1825, sur l'île de Tasmanie, récemment colonisée par les anglais, une jeune irlandaise au joli brin de voix, mariée et mère d'une petite fille, vit sous la coupe d'un officier anglais qui abuse d'elle régulièrement. Un jour qu'elle demande son émancipation, il la viole à nouveau avec un subalterne, tue son conjoint, son nouveau né et la laisse pour morte. Elle part à sa poursuite, s'adjoignant les services d'un pisteur aborigène.
Un rape and revenge qui sort des sentiers battus, tout un programme !
Original, The nightintale l'est avant tout par son contexte, la Tasmanie du début du XIXème n'ayant guère (jamais ?) les faveurs du cinéma quelque soit le genre. La reconstitution semble fidèle et l'organisation de cette société mi rurale, mi pénitentiaire, de laquelle sont exclus les natifs, paraît crédible. D'autre part, avec pour ciment la haine du colonisateur anglais, la relation unissant l'irlandaise et l'aborigène donne au film un tour politique et sociétal. Habile à notre époque de repentir post-colonial, ce rapprochement peut paraître hasardeux dans sa comparaison entre colonie de peuplement pour l'Irlande et génocide pour l'Australie mais le binôme fonctionne correctement et la fin différencie clairement le destin des représentants des deux peuples dans une dernière séquence, sur la plage au soleil couchant, au cours de laquelle chacun chante la liberté dans sa langue originelle, réunion universelle de chants des partisans, que d'aucuns trouveront très belle, qui m'a paru empesée et bien lourde.
Pour coller au canon du genre, les aficionados peuvent compter sur trois viols auxquels il faut ajouter le meurtre du bébé, l'exécution d'un enfant et la décapitation d'un indigène. De ce point de vue, la réalisatrice ne se démarque pas, ne laissant de place ni à l'imagination ni à la suggestion, empilant les scènes crues parfois inutiles (le premier abus) et surtout très longues pour un film qui aurait gagné à l'être moins. Qui plus est, la vengeance se transforme en recherche de libération du joug de l'oppresseur et n'offre pas, en retour des atrocités commises, la violence exutoire espérée. Cette intellectualisation, outre la faiblesse de son explication, détonne de la "pauvre fille" décrite pendant tout le film et du monde dans lequel elle évolue.

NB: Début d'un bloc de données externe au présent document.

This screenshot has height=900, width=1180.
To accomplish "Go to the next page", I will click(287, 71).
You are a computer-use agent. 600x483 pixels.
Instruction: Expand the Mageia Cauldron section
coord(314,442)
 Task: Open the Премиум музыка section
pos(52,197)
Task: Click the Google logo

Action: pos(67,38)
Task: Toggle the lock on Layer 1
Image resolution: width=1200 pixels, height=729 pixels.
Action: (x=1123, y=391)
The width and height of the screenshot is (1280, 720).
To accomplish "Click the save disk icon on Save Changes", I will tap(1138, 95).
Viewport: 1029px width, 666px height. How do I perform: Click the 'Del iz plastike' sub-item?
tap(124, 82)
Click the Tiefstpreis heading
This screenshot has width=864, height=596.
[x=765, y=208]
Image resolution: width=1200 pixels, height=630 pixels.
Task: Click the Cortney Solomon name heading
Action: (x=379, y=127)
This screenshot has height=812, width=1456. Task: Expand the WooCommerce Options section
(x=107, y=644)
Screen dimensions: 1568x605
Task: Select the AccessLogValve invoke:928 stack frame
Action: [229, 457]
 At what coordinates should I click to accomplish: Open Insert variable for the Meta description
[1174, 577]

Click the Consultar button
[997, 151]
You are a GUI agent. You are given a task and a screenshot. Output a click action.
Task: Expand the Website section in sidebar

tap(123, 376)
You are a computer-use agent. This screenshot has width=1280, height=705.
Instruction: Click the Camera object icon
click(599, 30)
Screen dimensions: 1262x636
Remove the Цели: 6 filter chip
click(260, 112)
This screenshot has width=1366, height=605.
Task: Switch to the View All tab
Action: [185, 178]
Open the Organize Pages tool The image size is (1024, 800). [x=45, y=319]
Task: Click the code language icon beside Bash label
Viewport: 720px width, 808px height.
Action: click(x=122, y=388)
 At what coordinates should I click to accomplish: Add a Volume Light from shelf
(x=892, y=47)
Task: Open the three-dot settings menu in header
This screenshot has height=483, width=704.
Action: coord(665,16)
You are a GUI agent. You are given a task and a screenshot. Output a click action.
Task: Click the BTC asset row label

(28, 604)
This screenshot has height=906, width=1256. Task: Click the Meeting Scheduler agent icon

Enfin, ce long-métrage pesant est d'une déplorable lenteur dont il n'use ni pour approfondir la culture aborigène, survolée, ni pour affiner une mise en scène anodine, ni pour complexifier ses personnages monolithiques, ni pour mettre en valeur les paysages d'une île dont les deux-tiers sont inscrits au patrimoine de l'UNESCO.
Jennifer Kent peine à donner une cohérence à son mixe incongru de film de genre, inachevé, et de fable politique peu nuancée.